If you can’t tell, I really liked what Stross did in The Apocalypse Score.
The slick thing about this novel is that it allows us to re-interpret previous novels (esp. with regard to Mo) with knowledge from Mo. In previous novels, Bob certainly appears to be your prototypical aging geek. He has enough toys at work and projects at home to keep him busy, but the impression is that the traditional home structure is inverted. Mo is the specialist; she’s called in to do the dirty work no one else can do. Bob naturally would feel subservient; what also comes across is that Mo might condescend to him and his little worries – as seen by Bob. Bob is a fairly simple guy. As the Laundry Files is written from the perspective of a narrative after-action debrief-slash-diary, we do get some sense that Bob generally is a straight-arrow. He has the usual self-deprecation of being a geek/IT guy. He does not do well in social settings. While endearing to the presumed audience, look at it from Mo’s angle.

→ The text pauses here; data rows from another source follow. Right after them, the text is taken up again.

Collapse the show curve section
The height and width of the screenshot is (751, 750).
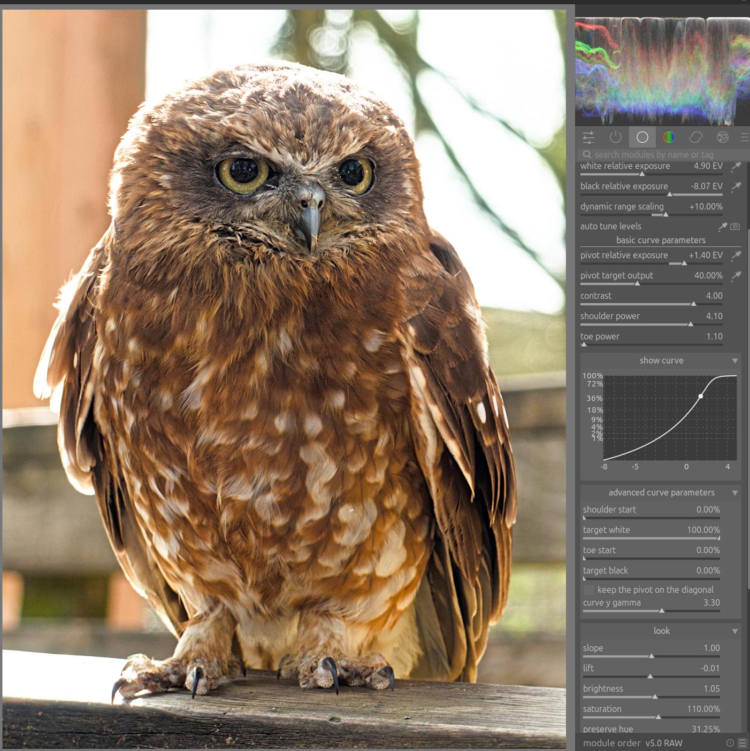coord(735,361)
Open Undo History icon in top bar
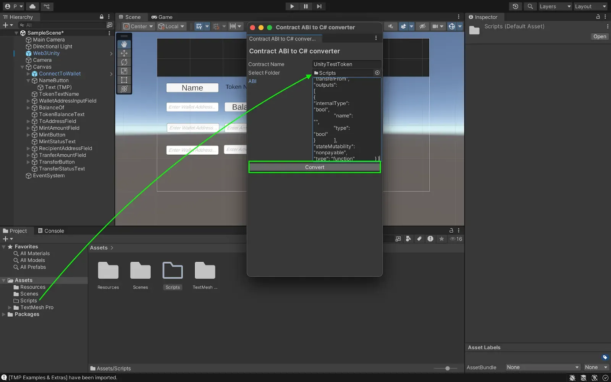 [516, 6]
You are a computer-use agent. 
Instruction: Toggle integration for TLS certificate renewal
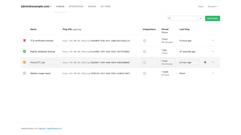pyautogui.click(x=145, y=41)
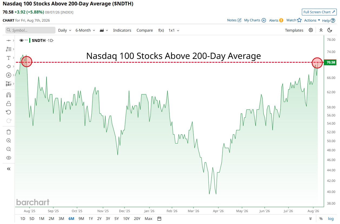Toggle log scale at bottom right
Viewport: 340px width, 224px height.
(x=331, y=219)
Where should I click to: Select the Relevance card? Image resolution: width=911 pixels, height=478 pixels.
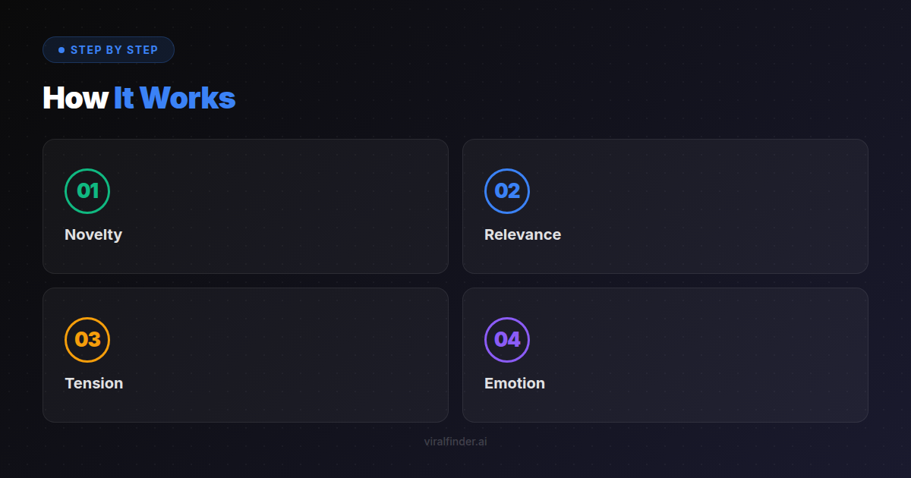click(x=665, y=206)
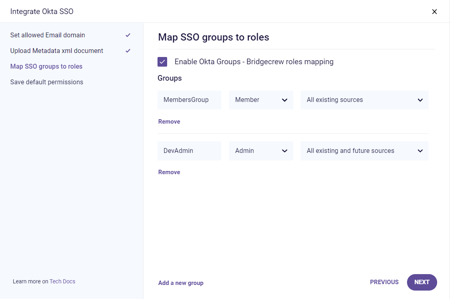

They are going on a decade of marriage. It isn’t obvious that their professional circumstances have changed all that much. Both note that their social circle is diminishing (but of course that’s fine by Bob). The routine seems to be, from Bob’s perspective, Mo comes home and decompresses. He’s there to listen, complain about the bosses together, and fetch her tea. Rinse, and repeat. It might be that the best way to sum up what Mo feels is that she needs to be a vibrant human, not someone who clocks-in and clocks-out. From that one simple idea, the complications of Mo’s life and personality follows.
Because I bought into the Bob as considerate geek trope, I fell into the wrong way of thinking about their relationship. If we take Bob’s point of view, it does seem Mo was unseemly fast in moving on from Bob. Again, since Stross is fair in his portrayal of Mo, we see that maybe, Bob isn’t offering much in the relationship department. She and Bob have been diverging for some time. In which case Mhari showing up in their home is simply the most recent insult.
You might ask, so what? Well, one can’t help but map the beats in the novel to one’s own relationship. In my case, my wife and I are going on 15 years of marriage. I can see myself in Bob, and most importantly, I don’t really want to fall into the standard geek trope of worrying more everything but people. While my wife and I are pretty solid in the family unit type of activities, it does take a bit more effort to that something extra into the marriage. That might be what people mean when they say the romance is gone. That extra bit of effort falls by the wayside, as family life takes over.
Bob clearly failed at that. At some point, standard doesn’t cut it. I think Stross did a fantastic job describing how the relationship is breaking apart, and that’s what stuck with me. It isn’t that Mo needed romance, but I can see why feeling wanted or special might be nice. The Bob mentality is selfish in the extreme; he has his work, and then his hobby – which looks a lot like work. I think it is supremely unfair to just assume that the spouse needs to dote on the geek, because geek hobbies can appear to be harmless. As a matter of fact, one might easily argue that some geek hobbies are actually productive. But that’s not the point. The phrases “golf widow” or “football widow” doesn’t refer to the jerk who fantasizes about being the jock: it’s that the jerk indulges in his hobby to the exclusion of everything else. It just might be that Bob needs to stop taking Mo for granted.